Records to process:
☆ ☆ ☆ ☆ ☆ ☆ ☆
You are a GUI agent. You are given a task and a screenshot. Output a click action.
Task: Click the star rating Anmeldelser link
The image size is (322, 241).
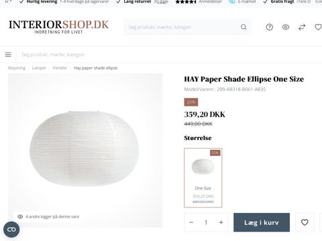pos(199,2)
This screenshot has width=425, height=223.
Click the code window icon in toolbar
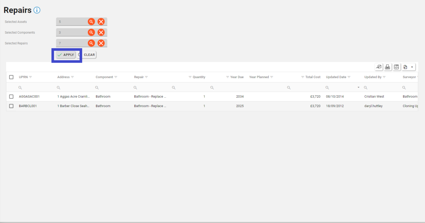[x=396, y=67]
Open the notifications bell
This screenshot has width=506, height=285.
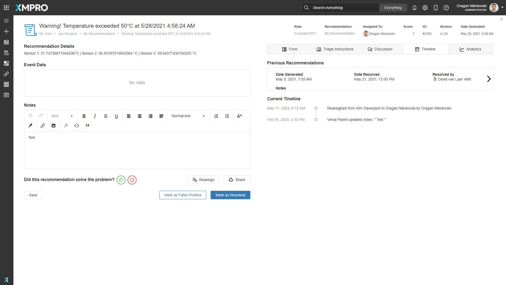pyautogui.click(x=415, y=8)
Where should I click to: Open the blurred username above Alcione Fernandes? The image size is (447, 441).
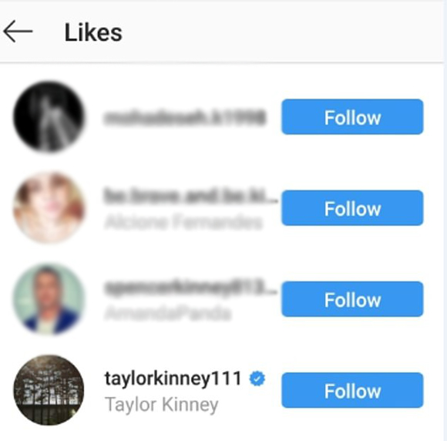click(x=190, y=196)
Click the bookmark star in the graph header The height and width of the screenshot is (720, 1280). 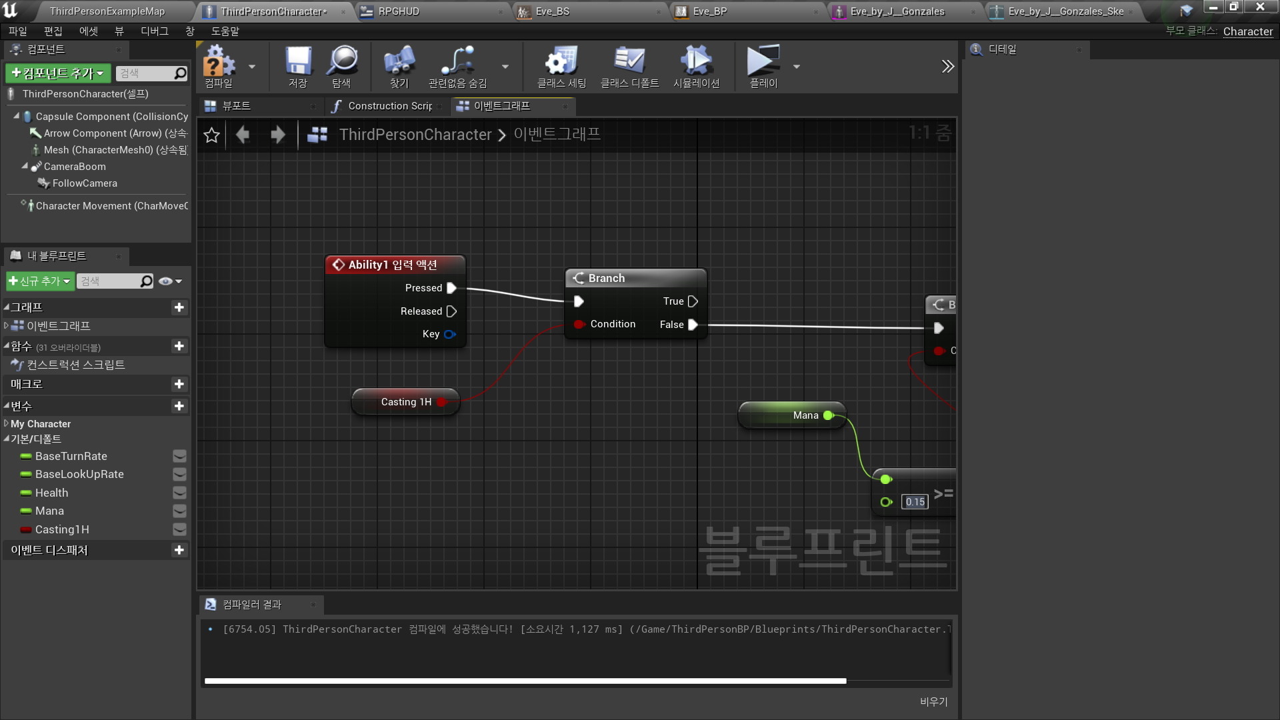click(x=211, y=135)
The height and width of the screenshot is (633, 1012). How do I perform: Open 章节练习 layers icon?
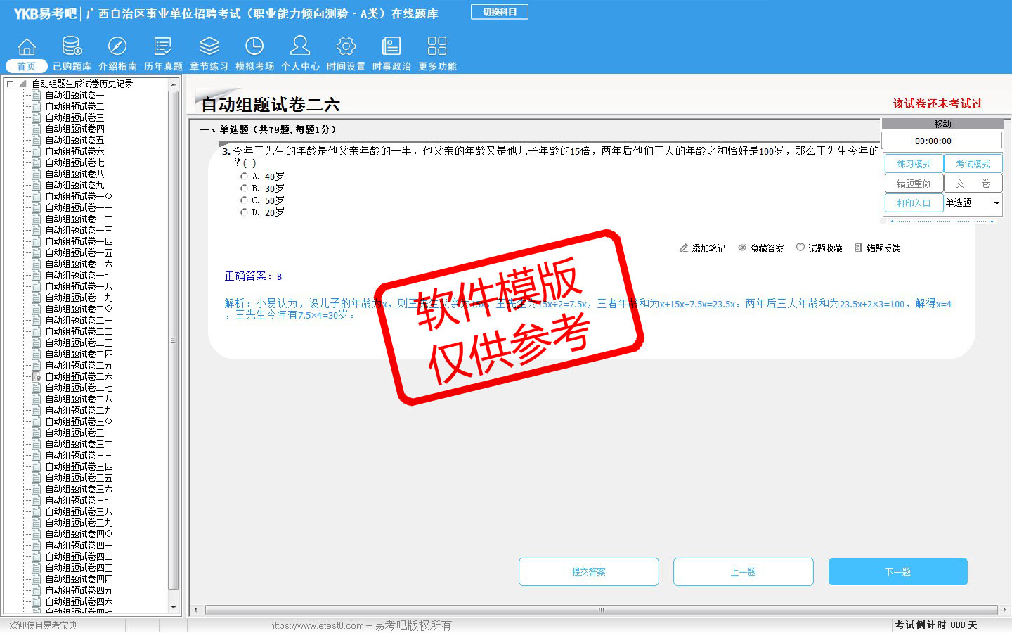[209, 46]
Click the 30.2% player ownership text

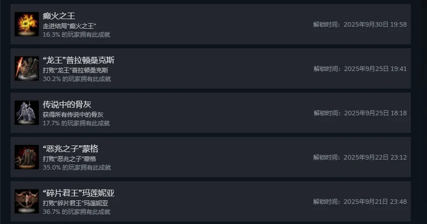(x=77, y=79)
☆ ☆ ☆ ☆ ☆ ☆ ☆
What is expected: Can you rescale the data from the line containing "The height and width of the screenshot is (633, 1012)." through the end of the data, both ends included? Write every line again with its request unchanged, multiply each coordinate in the answers by 1.2 and round to whole numbers with halves going up, and leave the pictures out.

Answer to this problem:
The height and width of the screenshot is (633, 1012). How do I perform: Open 章节练习 layers icon?
[251, 55]
Click the 30.2% player ownership text

(x=92, y=95)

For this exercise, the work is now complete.